Afshan Tabazadeh opens a new boutique.

Owning her own business is not the type of risk Afshan Tabazadeh was trained to take.

With a B.A. in applied mathematics, a master’s degree in statistics and an MBA with specialization in computer information systems, she excelled as a systems analyst. But her professional outlook changed when she became pregnant while working at the high-level accounting firm she’d been with for six years.

“For the first time I felt discriminated against because I’m a mom. Even if I made partner (it wouldn’t change),” said Tabazadeh, who left her senior management position to open Zia, a women’s boutique, in the Pavilion earlier this month. “More than ever I needed to be in control of my career. I wanted that flexibility.”

Now Tabazadeh orders clothing and accessories, keeps the books and spreads the word about her shop, which carries her 15-month-old son’s middle name. Although she has been working long hours juggling business and family, she has no regrets.

“I’m a very risk-averse person. I had to dip into the savings to do it,” she said. “I’ve been so much happier.”

She was 12 when she and her family escaped the Iranian Revolution. They set roots in Los Angeles, where Tabazadeh nurtured her love for fashion.

She and her husband moved to Bainbridge five years ago; her company transferred her here and her husband joined a Seattle firm.

When she set out on her own, deciding the type of venture she wanted wasn’t difficult for Tabazadeh: She had worked with retail businesses. Deciding where to place her establishment turned out to be easy, too.

“I work out (at the gym) upstairs. The store was for lease, the rent wasn’t ridiculous,” Tabazadeh said. “I decided to do it. Now it’s real. There’s no turning back.

“It’s the right kind of foot traffic,” she added, “especially in winter weather. If I was carrying luxury items, I’d be worried.”

The building’s three restaurants, gym and movie theater will bring crowds from which to draw clientele, she said.

Tabazadeh’s window displays have lured them from the start.
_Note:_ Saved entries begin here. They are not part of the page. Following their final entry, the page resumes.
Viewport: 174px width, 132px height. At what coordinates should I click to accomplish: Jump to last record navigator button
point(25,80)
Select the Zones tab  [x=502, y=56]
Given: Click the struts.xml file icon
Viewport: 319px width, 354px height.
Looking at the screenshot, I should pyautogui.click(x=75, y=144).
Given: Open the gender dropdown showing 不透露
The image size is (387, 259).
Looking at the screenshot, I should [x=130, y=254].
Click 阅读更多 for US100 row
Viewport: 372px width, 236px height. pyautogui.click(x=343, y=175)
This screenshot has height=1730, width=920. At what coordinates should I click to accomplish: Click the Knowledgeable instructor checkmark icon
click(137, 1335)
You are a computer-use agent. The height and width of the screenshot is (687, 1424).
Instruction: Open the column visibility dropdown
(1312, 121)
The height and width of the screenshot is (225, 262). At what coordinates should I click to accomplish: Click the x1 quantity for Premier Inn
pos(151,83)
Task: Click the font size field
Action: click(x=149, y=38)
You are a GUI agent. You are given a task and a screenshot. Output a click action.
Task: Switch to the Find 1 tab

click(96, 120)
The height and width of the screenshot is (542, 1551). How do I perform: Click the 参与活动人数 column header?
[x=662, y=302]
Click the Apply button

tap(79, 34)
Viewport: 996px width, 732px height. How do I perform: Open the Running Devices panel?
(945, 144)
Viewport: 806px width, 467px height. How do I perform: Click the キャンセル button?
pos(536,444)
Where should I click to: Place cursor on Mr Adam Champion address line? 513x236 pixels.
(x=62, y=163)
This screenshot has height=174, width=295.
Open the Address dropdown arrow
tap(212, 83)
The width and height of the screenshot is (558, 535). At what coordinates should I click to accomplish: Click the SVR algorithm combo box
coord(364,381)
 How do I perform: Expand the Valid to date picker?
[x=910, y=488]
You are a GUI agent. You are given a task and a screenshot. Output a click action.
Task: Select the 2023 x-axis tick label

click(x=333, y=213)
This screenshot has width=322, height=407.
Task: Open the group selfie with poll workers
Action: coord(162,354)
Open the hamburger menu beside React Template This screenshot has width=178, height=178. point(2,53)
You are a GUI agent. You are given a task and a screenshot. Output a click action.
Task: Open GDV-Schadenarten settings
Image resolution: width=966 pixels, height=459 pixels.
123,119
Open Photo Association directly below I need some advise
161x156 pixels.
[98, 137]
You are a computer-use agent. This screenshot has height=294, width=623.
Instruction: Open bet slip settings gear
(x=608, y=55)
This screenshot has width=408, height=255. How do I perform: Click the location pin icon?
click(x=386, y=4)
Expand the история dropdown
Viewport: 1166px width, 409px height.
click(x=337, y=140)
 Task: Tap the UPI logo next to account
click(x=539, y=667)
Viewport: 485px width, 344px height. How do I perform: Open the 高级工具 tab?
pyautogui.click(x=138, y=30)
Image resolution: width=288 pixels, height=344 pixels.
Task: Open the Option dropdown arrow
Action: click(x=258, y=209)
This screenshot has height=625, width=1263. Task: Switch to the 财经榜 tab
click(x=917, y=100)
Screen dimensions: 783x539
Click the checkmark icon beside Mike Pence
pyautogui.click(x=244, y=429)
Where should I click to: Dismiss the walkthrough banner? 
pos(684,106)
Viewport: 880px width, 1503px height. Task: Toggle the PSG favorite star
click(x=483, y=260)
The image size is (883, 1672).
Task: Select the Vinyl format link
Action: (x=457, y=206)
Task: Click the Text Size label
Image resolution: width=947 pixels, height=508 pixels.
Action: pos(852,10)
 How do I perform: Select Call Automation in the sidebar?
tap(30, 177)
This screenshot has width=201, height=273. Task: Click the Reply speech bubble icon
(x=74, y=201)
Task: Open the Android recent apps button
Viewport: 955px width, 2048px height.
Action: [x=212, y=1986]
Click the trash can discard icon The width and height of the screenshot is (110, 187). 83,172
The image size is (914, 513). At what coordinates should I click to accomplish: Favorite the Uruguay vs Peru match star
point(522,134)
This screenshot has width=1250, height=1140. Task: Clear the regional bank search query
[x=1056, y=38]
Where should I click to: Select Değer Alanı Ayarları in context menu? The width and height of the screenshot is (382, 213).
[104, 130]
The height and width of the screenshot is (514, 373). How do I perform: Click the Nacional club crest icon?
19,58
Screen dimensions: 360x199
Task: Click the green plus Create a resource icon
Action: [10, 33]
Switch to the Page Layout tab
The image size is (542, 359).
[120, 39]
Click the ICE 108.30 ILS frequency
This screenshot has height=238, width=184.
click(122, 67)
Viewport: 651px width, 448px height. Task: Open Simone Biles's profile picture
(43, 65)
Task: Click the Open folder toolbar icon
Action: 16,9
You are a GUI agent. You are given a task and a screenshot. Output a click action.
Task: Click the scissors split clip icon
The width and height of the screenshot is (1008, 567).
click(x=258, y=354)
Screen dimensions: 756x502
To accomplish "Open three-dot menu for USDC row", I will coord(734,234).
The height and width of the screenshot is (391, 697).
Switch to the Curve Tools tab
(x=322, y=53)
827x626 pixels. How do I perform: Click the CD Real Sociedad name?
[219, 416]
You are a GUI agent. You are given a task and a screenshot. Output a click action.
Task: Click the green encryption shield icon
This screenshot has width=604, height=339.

Inside, they find a mix of casual classic and au courant clothing, much of which is priced under $100. Buttery faux-leather hobo bags, “gotta-have” shirts by 24 Karat and Calvin Klein, “!iT” and Times Square jeans, and the latest Girbaud hoodies practically shout for attention alongside DKNY cropped pants, long flirty dresses and an array of enticing tops – from feminine baby dolls to fresh tie-dyes in delicious hues to soft cottons adorned with rhinestones and butterfly or floral “tattoos.”

Accessories include popular bags by islander Peggy Maracich, leather purses from Fossil, necklaces and earrings made in Seattle, a rainbow of outfit-cinching belts, trendy sunglasses that belie their price tag and Charles David clutch bags in gunmetal and gold.

Tabazadeh chooses mostly California lines for their flair, but she plans to check out the Seattle market, as well.

One of her strengths is customer service and she pairs pieces with clients in the manner of a trusted friend.

Tabazadeh won’t limit her offerings to one age and one size. She’s choosing clothes in a range of shape, size and age categories – from junior to women - and taking notes.

She also makes it easy to shop in Zia, offering personalized service, good background music and comfortable dressing rooms with mirrors.

With clients making purchases from day one – and complimenting everything from the décor to the shopping bags – Tabazadeh likes her odds.

“I have to see what the need is,” she said. “I’m flexible.”


Counter revolution

Zia is located at 403 Madison Ave., on the first floor of the Pavilion. A grand opening celebration will be held at 5:30 p.m. April 29. The shop is open from 10 a.m. to 7 p.m., Monday through Wednesday; 10 a.m. to 8 p.m., Thursday through Saturday; and 11 a.m. to 6 p.m. on Sunday.